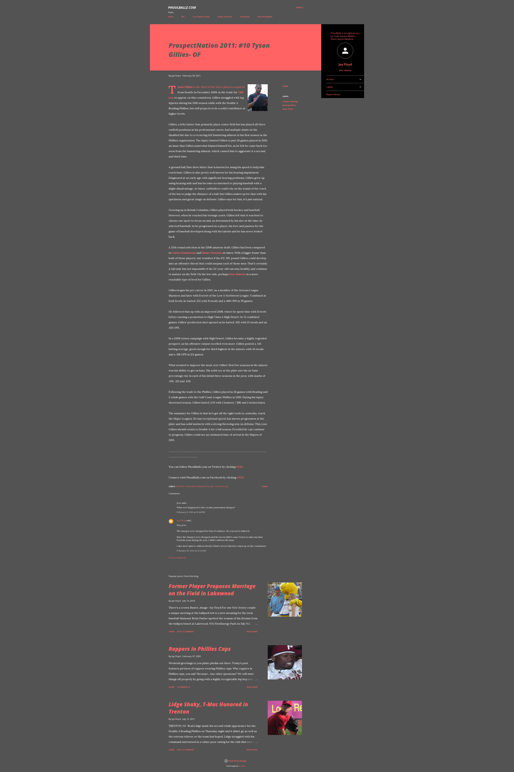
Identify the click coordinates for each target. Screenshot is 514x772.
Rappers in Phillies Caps (200, 648)
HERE (239, 466)
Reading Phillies (289, 105)
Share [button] (285, 86)
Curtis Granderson (184, 252)
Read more (252, 631)
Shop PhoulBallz (264, 16)
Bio (183, 16)
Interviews (245, 16)
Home (171, 16)
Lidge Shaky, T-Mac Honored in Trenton (208, 708)
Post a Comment (177, 557)
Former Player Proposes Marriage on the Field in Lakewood (212, 589)
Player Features (225, 16)
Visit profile (345, 70)
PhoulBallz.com (182, 7)
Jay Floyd (181, 520)
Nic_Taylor (241, 766)
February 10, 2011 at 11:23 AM (191, 550)
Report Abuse (333, 94)
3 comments (183, 687)
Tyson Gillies (185, 87)
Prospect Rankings (290, 101)
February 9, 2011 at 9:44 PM (191, 512)
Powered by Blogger (237, 761)
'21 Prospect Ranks (201, 16)
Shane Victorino (212, 252)
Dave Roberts (237, 274)
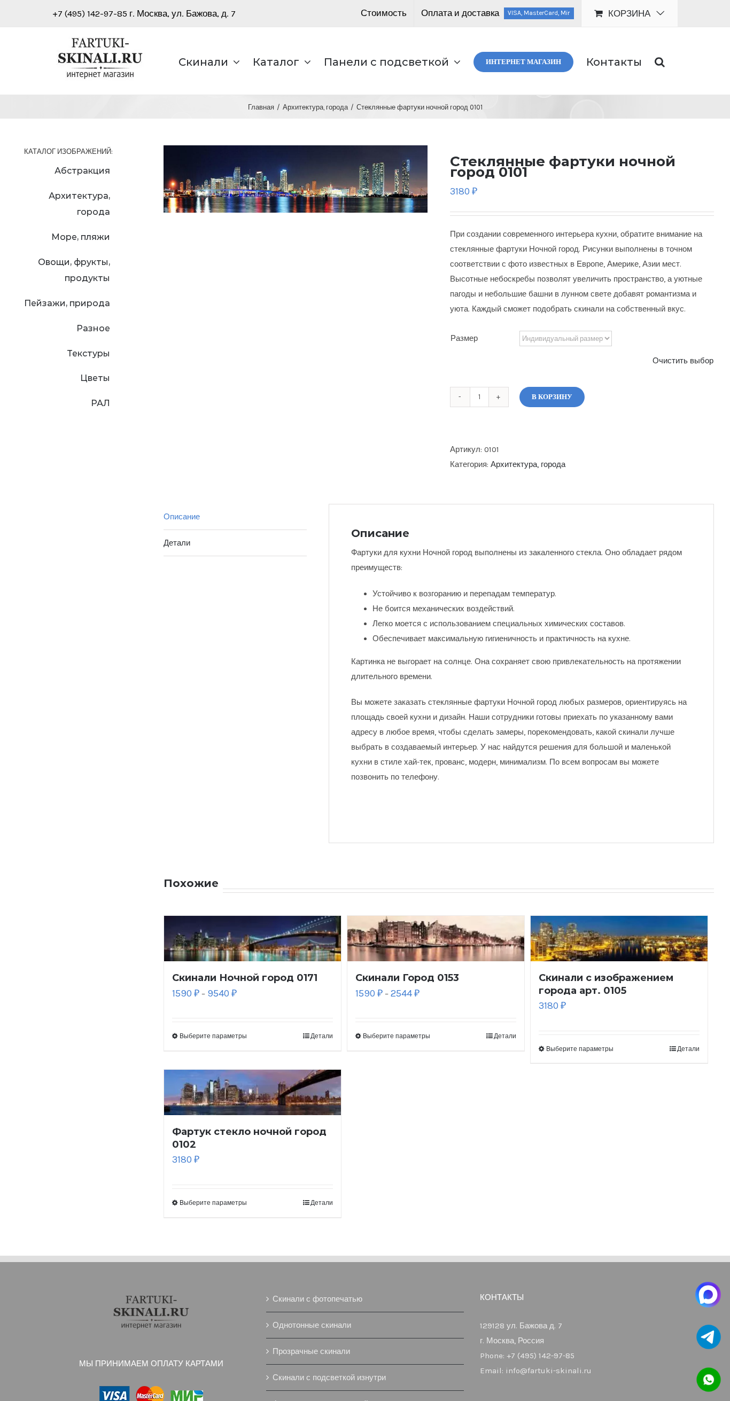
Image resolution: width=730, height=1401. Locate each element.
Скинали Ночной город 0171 (244, 978)
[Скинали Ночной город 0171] (252, 938)
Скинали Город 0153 (407, 978)
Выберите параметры (213, 1036)
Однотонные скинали (312, 1325)
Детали (321, 1036)
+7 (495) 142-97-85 (90, 13)
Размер (464, 338)
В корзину (552, 397)
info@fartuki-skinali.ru (549, 1370)
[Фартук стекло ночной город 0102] (252, 1092)
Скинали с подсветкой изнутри (329, 1377)
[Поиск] (660, 61)
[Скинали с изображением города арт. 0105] (619, 938)
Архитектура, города (528, 464)
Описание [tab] (182, 517)
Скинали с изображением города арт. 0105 (606, 984)
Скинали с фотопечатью (317, 1299)
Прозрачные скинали (311, 1351)
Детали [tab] (177, 543)
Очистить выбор (683, 360)
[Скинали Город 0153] (435, 938)
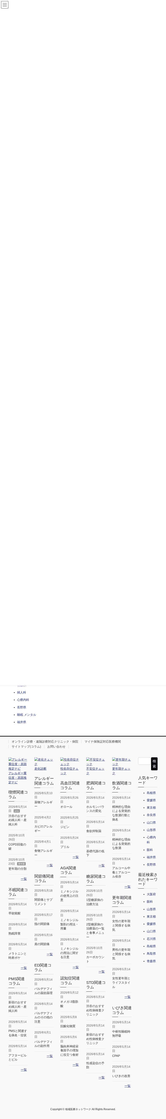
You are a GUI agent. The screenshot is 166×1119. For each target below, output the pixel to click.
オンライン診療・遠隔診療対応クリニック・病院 (45, 741)
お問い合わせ (56, 746)
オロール (66, 806)
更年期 (21, 864)
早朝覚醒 (14, 913)
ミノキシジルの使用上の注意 (69, 896)
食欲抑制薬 (93, 831)
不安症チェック (95, 771)
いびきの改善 (121, 1076)
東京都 (151, 807)
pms (17, 811)
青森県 (151, 961)
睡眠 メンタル (26, 714)
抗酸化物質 (67, 1026)
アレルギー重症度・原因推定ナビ (17, 777)
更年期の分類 (17, 868)
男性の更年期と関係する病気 (121, 954)
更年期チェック (121, 771)
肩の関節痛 (41, 944)
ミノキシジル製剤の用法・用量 (69, 924)
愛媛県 (151, 800)
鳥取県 (151, 953)
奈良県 (151, 815)
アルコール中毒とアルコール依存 (121, 872)
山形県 (151, 830)
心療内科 (23, 699)
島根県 (151, 793)
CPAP (116, 1055)
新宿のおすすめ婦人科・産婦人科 (17, 1006)
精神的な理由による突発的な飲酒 (121, 844)
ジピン (64, 827)
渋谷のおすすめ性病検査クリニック (95, 1010)
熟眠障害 (14, 933)
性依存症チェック (69, 771)
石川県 (151, 939)
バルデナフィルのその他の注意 (43, 1017)
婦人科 (21, 692)
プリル (64, 847)
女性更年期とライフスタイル (121, 982)
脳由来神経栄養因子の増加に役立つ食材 (69, 1050)
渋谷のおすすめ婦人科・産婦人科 (17, 820)
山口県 (151, 822)
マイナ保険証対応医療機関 (103, 741)
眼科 (150, 850)
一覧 (24, 879)
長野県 (21, 707)
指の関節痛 (41, 924)
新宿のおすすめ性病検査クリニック (95, 1039)
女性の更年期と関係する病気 (121, 925)
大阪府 (151, 894)
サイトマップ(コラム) (26, 746)
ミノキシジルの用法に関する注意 (69, 953)
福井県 (21, 722)
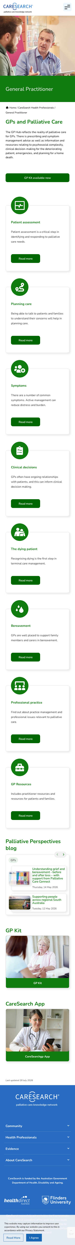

- - -

# SHORT PROBLEM
Return every line of the records above word for word, including the coordinates, and leave out the pictures.

# FULL RESPONSE
Identify the click coordinates for each target. Screenshot is 514x772.
Rappers in Phillies Caps (200, 648)
HERE (239, 466)
Reading Phillies (289, 105)
Share [button] (285, 86)
Curtis Granderson (184, 252)
Read more (252, 631)
Shop PhoulBallz (264, 16)
Bio (183, 16)
Interviews (245, 16)
Home (171, 16)
Lidge Shaky, T-Mac Honored in Trenton (208, 708)
Post a Comment (177, 557)
Former Player Proposes Marriage on the Field in Lakewood (212, 589)
Player Features (225, 16)
Visit profile (345, 70)
PhoulBallz.com (182, 7)
Jay Floyd (181, 520)
Nic_Taylor (241, 766)
February 10, 2011 at 11:23 AM (191, 550)
Report Abuse (333, 94)
3 comments (183, 687)
Tyson Gillies (185, 87)
Prospect Rankings (290, 101)
February 9, 2011 at 9:44 PM (191, 512)
Powered by Blogger (237, 761)
'21 Prospect Ranks (201, 16)
Shane Victorino (212, 252)
Dave Roberts (237, 274)
Image resolution: width=730, height=1401. Locate each element.
Скинали Ночной город 0171 (244, 978)
[Скинали Ночной город 0171] (252, 938)
Скинали Город 0153 (407, 978)
Выберите параметры (213, 1036)
Однотонные скинали (312, 1325)
Детали (321, 1036)
+7 (495) 142-97-85 (90, 13)
Размер (464, 338)
В корзину (552, 397)
info@fartuki-skinali.ru (549, 1370)
[Фартук стекло ночной город 0102] (252, 1092)
Скинали с подсветкой изнутри (329, 1377)
[Поиск] (660, 61)
[Скинали с изображением города арт. 0105] (619, 938)
Архитектура, города (528, 464)
Описание [tab] (182, 517)
Скинали с изображением города арт. 0105 (606, 984)
Скинали с фотопечатью (317, 1299)
Прозрачные скинали (311, 1351)
Детали [tab] (177, 543)
Очистить выбор (683, 360)
[Скинали Город 0153] (435, 938)
You are a GUI agent. The screenshot is 166×1119. For each target below, output the pixel to click.
オンライン診療・遠隔診療対応クリニック・病院 (45, 741)
お問い合わせ (56, 746)
オロール (66, 806)
更年期 (21, 864)
早朝覚醒 (14, 913)
ミノキシジルの使用上の注意 (69, 896)
食欲抑制薬 (93, 831)
不安症チェック (95, 771)
いびきの改善 (121, 1076)
東京都 (151, 807)
pms (17, 811)
青森県 (151, 961)
睡眠 メンタル (26, 714)
抗酸化物質 (67, 1026)
アレルギー重症度・原因推定ナビ (17, 777)
更年期の分類 (17, 868)
男性の更年期と関係する病気 (121, 954)
更年期チェック (121, 771)
肩の関節痛 (41, 944)
ミノキシジル製剤の用法・用量 (69, 924)
愛媛県 (151, 800)
鳥取県 (151, 953)
奈良県 (151, 815)
アルコール中毒とアルコール依存 (121, 872)
山形県 (151, 830)
心療内科 (23, 699)
島根県 (151, 793)
CPAP (116, 1055)
新宿のおすすめ婦人科・産婦人科 (17, 1006)
精神的な理由による突発的な飲酒 (121, 844)
ジピン (64, 827)
渋谷のおすすめ性病検査クリニック (95, 1010)
熟眠障害 (14, 933)
性依存症チェック (69, 771)
石川県 (151, 939)
バルデナフィルのその他の注意 (43, 1017)
婦人科 (21, 692)
プリル (64, 847)
女性更年期とライフスタイル (121, 982)
脳由来神経栄養因子の増加に役立つ食材 (69, 1050)
渋谷のおすすめ婦人科・産婦人科 (17, 820)
山口県 (151, 822)
マイナ保険証対応医療機関 (103, 741)
眼科 (150, 850)
一覧 (24, 879)
長野県 (21, 707)
指の関節痛 (41, 924)
新宿のおすすめ性病検査クリニック (95, 1039)
女性の更年期と関係する病気 (121, 925)
大阪府 (151, 894)
サイトマップ(コラム) (26, 746)
ミノキシジルの用法に関する注意 (69, 953)
福井県 (21, 722)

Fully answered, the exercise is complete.